Being mentally unwell is no different to any other type of ‘unwell'

I once heard someone say; 'I take one tablet all through the year except in the Summer when I take two; anti-depressant and antihistamine... I see no difference between the two'. It’s no secret that more now than ever you have to look after your mental health as much as your physical health. Pretty obvious really when it's there in black and white. I've had a love hate relationship with medication over the years. I always felt that the need for medication was a sign of failure to solve the imbalance by more natural means. A ridiculous theory really considering there would be no hesitation if the issue was gastroenteritis or diabetes. Perhaps giving it a new label, such as “pro-optimists”, might assist with the understanding.

#BeBodyKind

This year’s Mental Health Awareness Week is focusing on body image. Our relationship with food and mental health go hand in hand. I’ve learnt that many people, including myself, use food as a coping mechanism… Personally, when growing up, I felt it was the only thing over which I had control.

We live in a world where our perception of body image is determined by such criteria as the angle of the photograph and by how many ‘likes’ we receive. It is all smoke and mirrors and filter, filter, filter. Remember, our bodies do a hell of a lot for us and that in itself is beautiful regardless of what filter you use.
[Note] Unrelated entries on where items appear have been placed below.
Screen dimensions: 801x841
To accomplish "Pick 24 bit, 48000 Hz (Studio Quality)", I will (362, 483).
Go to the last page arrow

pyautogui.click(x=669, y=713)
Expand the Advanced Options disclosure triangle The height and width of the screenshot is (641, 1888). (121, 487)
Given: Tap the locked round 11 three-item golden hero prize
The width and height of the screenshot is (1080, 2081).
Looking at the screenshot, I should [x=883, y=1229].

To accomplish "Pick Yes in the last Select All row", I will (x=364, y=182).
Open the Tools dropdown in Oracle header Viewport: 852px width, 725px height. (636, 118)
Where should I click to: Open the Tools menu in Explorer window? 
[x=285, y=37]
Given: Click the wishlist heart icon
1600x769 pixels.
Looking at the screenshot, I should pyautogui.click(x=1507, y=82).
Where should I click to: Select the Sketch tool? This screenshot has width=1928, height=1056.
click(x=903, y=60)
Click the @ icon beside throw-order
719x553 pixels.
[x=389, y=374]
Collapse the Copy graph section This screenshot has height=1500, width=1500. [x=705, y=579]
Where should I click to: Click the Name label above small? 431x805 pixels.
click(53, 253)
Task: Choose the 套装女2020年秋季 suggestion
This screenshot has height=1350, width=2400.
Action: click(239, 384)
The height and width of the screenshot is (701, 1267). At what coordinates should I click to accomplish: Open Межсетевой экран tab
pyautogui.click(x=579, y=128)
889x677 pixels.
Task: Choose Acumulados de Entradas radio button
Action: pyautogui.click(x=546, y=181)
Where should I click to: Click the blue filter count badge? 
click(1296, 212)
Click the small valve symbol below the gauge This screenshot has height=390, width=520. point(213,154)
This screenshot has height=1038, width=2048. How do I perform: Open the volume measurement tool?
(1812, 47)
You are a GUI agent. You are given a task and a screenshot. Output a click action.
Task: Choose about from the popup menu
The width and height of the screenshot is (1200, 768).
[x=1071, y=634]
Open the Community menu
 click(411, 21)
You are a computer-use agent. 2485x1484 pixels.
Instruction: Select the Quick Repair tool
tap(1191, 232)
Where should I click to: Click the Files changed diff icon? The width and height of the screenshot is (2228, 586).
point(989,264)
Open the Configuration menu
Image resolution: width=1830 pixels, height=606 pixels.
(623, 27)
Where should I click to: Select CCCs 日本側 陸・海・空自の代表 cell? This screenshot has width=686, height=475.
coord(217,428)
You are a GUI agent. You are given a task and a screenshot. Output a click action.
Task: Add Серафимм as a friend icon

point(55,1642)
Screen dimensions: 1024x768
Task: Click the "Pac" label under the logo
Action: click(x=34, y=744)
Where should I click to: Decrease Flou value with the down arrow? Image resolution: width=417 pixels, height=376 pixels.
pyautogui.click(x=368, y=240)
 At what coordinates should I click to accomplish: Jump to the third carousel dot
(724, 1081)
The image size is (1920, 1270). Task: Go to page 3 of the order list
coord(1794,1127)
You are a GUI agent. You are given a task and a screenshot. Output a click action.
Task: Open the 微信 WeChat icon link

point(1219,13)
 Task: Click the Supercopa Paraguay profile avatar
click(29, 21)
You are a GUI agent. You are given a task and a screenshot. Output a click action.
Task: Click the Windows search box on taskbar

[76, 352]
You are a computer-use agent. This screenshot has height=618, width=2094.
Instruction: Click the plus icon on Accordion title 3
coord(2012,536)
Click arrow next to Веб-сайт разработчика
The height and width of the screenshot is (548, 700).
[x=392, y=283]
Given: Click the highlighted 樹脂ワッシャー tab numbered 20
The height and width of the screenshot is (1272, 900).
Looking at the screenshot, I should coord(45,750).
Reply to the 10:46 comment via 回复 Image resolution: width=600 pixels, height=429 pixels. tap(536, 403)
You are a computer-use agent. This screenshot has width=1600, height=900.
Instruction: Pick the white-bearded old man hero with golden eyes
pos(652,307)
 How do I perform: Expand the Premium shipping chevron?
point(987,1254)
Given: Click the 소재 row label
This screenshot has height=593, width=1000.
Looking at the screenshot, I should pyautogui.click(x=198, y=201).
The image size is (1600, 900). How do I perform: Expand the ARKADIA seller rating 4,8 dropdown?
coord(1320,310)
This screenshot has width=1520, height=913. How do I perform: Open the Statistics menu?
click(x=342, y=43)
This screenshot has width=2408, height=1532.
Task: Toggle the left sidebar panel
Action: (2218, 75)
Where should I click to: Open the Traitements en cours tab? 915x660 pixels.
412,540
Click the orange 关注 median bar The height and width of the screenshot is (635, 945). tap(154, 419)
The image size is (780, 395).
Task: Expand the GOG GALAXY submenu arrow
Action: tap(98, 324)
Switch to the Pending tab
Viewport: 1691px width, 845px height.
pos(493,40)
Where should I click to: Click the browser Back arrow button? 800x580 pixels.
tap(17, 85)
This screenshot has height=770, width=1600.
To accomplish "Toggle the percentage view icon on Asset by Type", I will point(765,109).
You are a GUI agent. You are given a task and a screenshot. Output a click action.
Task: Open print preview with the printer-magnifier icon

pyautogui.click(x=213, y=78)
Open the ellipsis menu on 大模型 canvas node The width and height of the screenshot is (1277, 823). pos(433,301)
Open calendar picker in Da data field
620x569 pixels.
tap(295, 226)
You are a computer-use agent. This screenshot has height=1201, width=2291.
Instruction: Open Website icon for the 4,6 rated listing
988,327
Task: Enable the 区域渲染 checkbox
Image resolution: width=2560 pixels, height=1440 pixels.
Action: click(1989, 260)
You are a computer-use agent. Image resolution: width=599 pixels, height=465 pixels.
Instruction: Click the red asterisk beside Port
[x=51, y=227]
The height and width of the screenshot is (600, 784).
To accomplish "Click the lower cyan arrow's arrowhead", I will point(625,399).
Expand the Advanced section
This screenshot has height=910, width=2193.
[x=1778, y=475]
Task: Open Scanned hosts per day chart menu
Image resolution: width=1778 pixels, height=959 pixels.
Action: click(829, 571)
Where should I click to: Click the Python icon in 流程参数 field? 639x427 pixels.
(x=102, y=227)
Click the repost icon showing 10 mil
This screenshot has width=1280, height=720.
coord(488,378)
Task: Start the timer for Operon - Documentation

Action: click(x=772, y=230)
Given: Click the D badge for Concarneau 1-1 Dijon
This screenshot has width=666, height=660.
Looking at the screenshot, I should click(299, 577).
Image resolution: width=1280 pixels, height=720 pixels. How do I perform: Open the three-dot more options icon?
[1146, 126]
Mental illness lies to you

'Your Mental health lies to you, it tells you you're alone, it tells you you're a freak and frankly, it's bullshit.' - something I once heard the ever charming, Bryony Gordon say and possibly the biggest lesson I have taken away. It’s like dating a partner that you don’t trust. Imagine dating ‘anxiety’ – it is bullshit and you can do better, and you deserve better.

 

It’s a superpower

For all the nonsense it puts us through I will always truly believe there is a superpower within our illnesses and I especially feel this with bipolar. You only have to Google to see so many extraordinary people and what they’ve achieved. A superpower we all possess is the strength to live with a mental illness and to come out the other side every time. To be that strong is a superpower – so just think about that and never forget it.

So with that all in mind, I’ve said it once (that’s a lie, I say it all the time), and I’ll say it again; it’s crippling, it’s exhausting and it can be embarrassing but it is not failure in our strength and character as a human. It’s taken me years to accept that way of thinking but creating awareness in the way that we are this week and education for both sufferers and those who support them is making it a little less crippling, exhausting and embarrassing.

To those of you who are living with the condition, I’m not going to force you up off your bed or sofa. All I’m going to ask you to do is to ‘wiggle your big toe’.